Stored data:

"""

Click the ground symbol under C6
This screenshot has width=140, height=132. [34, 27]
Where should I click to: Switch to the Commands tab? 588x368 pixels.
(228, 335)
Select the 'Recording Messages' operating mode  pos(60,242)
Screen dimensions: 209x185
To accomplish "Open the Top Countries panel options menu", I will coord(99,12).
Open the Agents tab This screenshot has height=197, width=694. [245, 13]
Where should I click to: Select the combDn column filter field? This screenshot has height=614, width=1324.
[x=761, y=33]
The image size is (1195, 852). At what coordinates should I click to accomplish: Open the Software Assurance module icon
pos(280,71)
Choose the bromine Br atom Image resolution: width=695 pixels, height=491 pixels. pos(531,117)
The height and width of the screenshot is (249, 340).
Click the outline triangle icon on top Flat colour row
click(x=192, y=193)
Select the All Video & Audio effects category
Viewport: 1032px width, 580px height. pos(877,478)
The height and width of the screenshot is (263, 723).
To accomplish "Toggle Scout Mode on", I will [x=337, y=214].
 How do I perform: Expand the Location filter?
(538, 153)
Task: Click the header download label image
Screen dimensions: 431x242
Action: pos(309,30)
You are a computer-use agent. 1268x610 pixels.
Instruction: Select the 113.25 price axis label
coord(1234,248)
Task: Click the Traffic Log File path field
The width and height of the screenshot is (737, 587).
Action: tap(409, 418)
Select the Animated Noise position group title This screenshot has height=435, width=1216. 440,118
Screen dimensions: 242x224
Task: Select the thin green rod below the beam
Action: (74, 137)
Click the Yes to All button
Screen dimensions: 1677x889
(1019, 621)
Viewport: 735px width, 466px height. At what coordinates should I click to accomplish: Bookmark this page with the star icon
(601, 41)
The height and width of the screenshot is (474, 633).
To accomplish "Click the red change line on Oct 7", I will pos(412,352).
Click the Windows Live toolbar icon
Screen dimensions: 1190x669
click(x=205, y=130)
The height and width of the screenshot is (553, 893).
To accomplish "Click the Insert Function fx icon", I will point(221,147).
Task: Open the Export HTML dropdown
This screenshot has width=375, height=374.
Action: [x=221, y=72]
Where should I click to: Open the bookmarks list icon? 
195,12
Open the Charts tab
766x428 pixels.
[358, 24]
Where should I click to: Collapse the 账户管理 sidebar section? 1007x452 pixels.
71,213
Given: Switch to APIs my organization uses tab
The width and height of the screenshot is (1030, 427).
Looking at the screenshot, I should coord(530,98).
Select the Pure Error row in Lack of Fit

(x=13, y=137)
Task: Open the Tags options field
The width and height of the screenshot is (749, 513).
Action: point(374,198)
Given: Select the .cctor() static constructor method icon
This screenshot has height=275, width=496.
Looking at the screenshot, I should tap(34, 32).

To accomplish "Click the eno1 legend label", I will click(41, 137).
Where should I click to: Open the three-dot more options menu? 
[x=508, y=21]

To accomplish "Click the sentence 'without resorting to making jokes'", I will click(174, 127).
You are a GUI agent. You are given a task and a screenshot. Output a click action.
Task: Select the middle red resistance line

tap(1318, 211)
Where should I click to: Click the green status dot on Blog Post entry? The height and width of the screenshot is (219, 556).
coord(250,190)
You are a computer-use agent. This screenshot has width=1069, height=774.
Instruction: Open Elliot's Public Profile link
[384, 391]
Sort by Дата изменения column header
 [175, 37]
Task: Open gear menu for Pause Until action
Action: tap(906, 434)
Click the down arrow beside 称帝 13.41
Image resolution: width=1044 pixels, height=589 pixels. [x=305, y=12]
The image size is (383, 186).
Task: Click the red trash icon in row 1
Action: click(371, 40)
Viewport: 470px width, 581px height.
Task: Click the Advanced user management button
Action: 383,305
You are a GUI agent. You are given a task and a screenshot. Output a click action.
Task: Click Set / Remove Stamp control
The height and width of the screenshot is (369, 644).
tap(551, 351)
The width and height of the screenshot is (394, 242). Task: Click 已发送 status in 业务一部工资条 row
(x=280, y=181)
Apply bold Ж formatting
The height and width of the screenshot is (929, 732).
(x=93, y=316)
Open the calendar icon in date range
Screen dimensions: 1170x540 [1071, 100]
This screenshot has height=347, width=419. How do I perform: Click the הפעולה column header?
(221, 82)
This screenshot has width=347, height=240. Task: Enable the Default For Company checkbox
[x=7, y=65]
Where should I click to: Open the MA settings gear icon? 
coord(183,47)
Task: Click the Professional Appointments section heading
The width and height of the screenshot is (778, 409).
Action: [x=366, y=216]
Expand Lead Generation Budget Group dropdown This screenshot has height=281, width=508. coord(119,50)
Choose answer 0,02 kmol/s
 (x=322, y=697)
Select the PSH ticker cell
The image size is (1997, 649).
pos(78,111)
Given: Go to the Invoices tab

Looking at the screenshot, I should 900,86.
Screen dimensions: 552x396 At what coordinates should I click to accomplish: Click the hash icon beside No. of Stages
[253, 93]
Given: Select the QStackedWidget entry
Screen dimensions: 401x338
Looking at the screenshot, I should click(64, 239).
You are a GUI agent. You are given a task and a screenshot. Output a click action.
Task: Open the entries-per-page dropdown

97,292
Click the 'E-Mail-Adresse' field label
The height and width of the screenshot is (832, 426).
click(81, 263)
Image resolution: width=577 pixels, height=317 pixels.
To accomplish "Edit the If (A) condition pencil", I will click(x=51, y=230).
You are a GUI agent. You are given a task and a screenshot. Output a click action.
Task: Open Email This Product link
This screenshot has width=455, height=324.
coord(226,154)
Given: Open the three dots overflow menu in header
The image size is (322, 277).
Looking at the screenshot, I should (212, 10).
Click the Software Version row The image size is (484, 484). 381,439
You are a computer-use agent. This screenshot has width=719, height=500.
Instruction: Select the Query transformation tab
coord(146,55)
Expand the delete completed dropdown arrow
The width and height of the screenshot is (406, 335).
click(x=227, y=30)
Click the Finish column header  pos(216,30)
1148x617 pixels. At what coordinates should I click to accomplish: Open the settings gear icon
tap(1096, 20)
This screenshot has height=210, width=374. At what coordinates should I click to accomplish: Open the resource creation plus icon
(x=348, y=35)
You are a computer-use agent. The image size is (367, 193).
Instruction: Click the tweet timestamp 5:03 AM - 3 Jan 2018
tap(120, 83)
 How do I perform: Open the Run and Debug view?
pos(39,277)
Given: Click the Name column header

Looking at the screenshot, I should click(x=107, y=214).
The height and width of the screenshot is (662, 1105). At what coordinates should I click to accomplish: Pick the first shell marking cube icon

"""

### Prompt
Starting with the line that holds "Where should I click to: Switch" and ending with the line that holds "Choose the bromine", retype every line in the data above exactly, and nothing else.

### Exercise solution
Where should I click to: Switch to the Commands tab? 588x368 pixels.
(228, 335)
Select the 'Recording Messages' operating mode  pos(60,242)
Screen dimensions: 209x185
To accomplish "Open the Top Countries panel options menu", I will coord(99,12).
Open the Agents tab This screenshot has height=197, width=694. [245, 13]
Where should I click to: Select the combDn column filter field? This screenshot has height=614, width=1324.
[x=761, y=33]
The image size is (1195, 852). At what coordinates should I click to accomplish: Open the Software Assurance module icon
pos(280,71)
Choose the bromine Br atom Image resolution: width=695 pixels, height=491 pixels. pos(531,117)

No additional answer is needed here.